Casper and his Bandit Ghosts

Published on
May 18, 2011
Review Author(s)
Product / Stock #
Base Kit
Provided by: Twobobs Aviation Graphics - Website: Visit Site
Package cover sheet & page 1

For those who love modern US Navy and Marine Corps jets, and like camouflage and color, nothing satisfies more than the schemes of an adversary and training squadrons.

VFA-125 also known as the "Rough Raiders" is a United States Navy strike fighter squadron based at Naval Air Station Lemoore, California. The "Rough Raiders" are a Fleet Replacement Squadron flying the F/A-18 Hornet. From the units own home page, their mission “is the indoctrination and training of Navy and Marine Corps personnel for carrier-borne strike fighter squadrons in all phases of F/A-18 employment and, on order, to be prepared to supply replacement aircraft and pilots to the fleet.” They are also the home to the west coast F/A-18C demo team.

Twobobs released this set covering several VFA-125 aircraft providing markings for three “Raiders”:

  • Raider 401 F/A-18B BuNo 162885 Sept. 2009 overall white
  • Raider 400 F/A-18B BuNo 162402 Aug. 2009 dual green and white camo
  • Raider 402 F/A-18B BuNo 162864 Mar. 2008 three tone grey camo

Out of the bag you get two full color instruction sheets with color reference photos sprinkled along the edges in traditional TwoBob style. On the instruction sheet, the color used on Raider 400 seem way off showing the two greens to be more drab, and almost the same shade. Don’t use the instructions as a color guide, but the color photos on the edge. Also watch the color call outs on the sheet, as the instructions call for the same paint stock numbers (flat black) for all three colors on Raider 400! For the Model Master enamel range colors should be:

  • FS34095 #1786 “Medium Green”
  • FS34097 #1712 “Field Green”
  • FS37875 #1768 “Flat White”

Decals are on one sheet with a small insert covering a single set of black walkways and centerline tank markings. A correction is also included for a couple of items, so be sure to use it vs. the markings on the main sheet. Looking at the decals themselves, we see that TwoBobs dealt with the multi-color decals needed for Raider 400 by dividing the decal into separate parts along the color changes, thus making items like the “MARINES” into multi-part affairs. I’m not sure what the advantage is of the multi-part decals, but it may have something to do with color registry in the manufacturing process as having them separated eliminates the chance the two colors don’t line up. Decals are printed by Microscale, so should be of fine quality and settle with the usual setting solution.

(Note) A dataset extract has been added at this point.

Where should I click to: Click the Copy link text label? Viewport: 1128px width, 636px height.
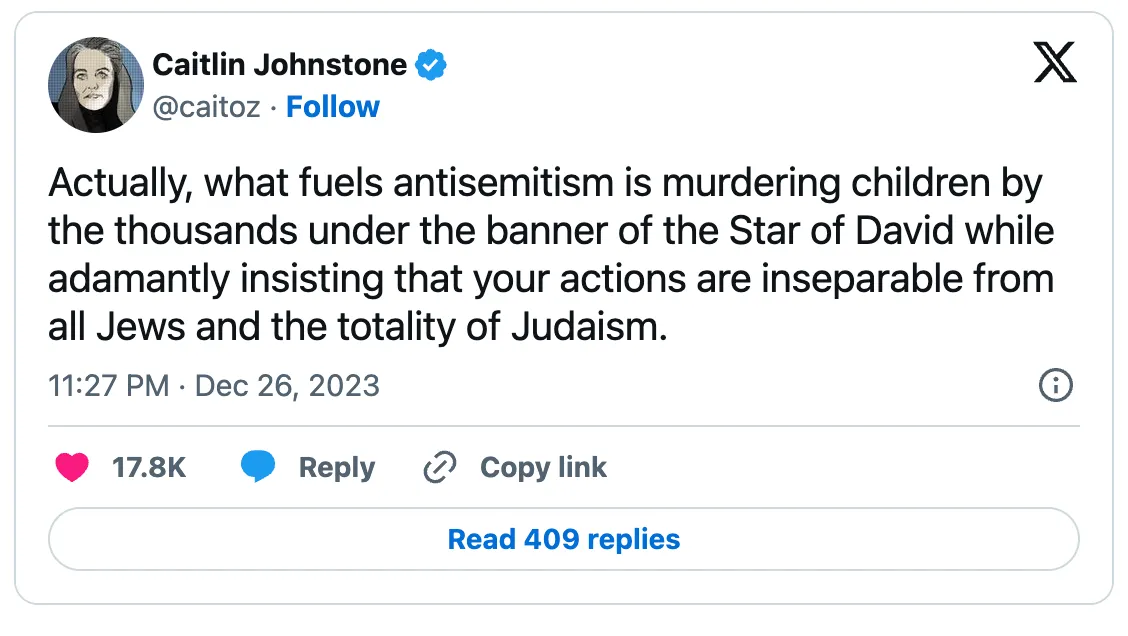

Painting these aircraft will range from the simple to quite challenging, so there is something for all skill levels on this sheet. Overall white on Raider 401 may be a bit of challenge just getting good coverage, though I have had great results with Krylon rattle can white decanted in an airbrush. It goes on smooth and glossy, and also covers extremely well. Fellow modelers at my local club swear on Taymia white in the rattle can also, and I’ve seen outstanding results. The grey camouflage of Raider 402 should be a good exercise in classic use of masks, or for those with a steady hand and quality airbrush may want to go at it freehand.

The real challenge comes with Raider 400, as this requires the camouflage to precisely line up so that the multi-color decals will also line up on the airframe. I had a similar challenge when painting a TA-4J, and found success through a series of blu-tack and paper masks cut and applied exactly where the camouflage was needed. Also before painting, match your paint to the decals themselves, mixing if needed. Be sure to compare dried paint with the decal color. When ready, start with a base color, and in the case of Raider 400 would be the flat white. Next, cut out the multipart decals and align them on the model marking where the color change should occur across the decal. This is where you want to place your mask so that the camouflage will allow for proper alignment of the decals later. Start with the next lightest color, repeating the process if needed for each subsequent color, adding or removing masks as needed. Though time consuming the end result is worth it. Use some of the saved camouflage colors to touch up the decals with a fine brush if there is any slight mis-alignment. Once clear coated and weathered it should all blend in perfectly.

Once construction of my F/A-18B is complete, Raider 400 will be the first on this sheet to be used, and I’m already eyeing another F/A-18B to do Raider 402. I’ll give an update on this review once one of the models is complete. I recommend this sheet to anybody interested in a challenge, and thanks to TwoBobs and IPMS/USA for the sample.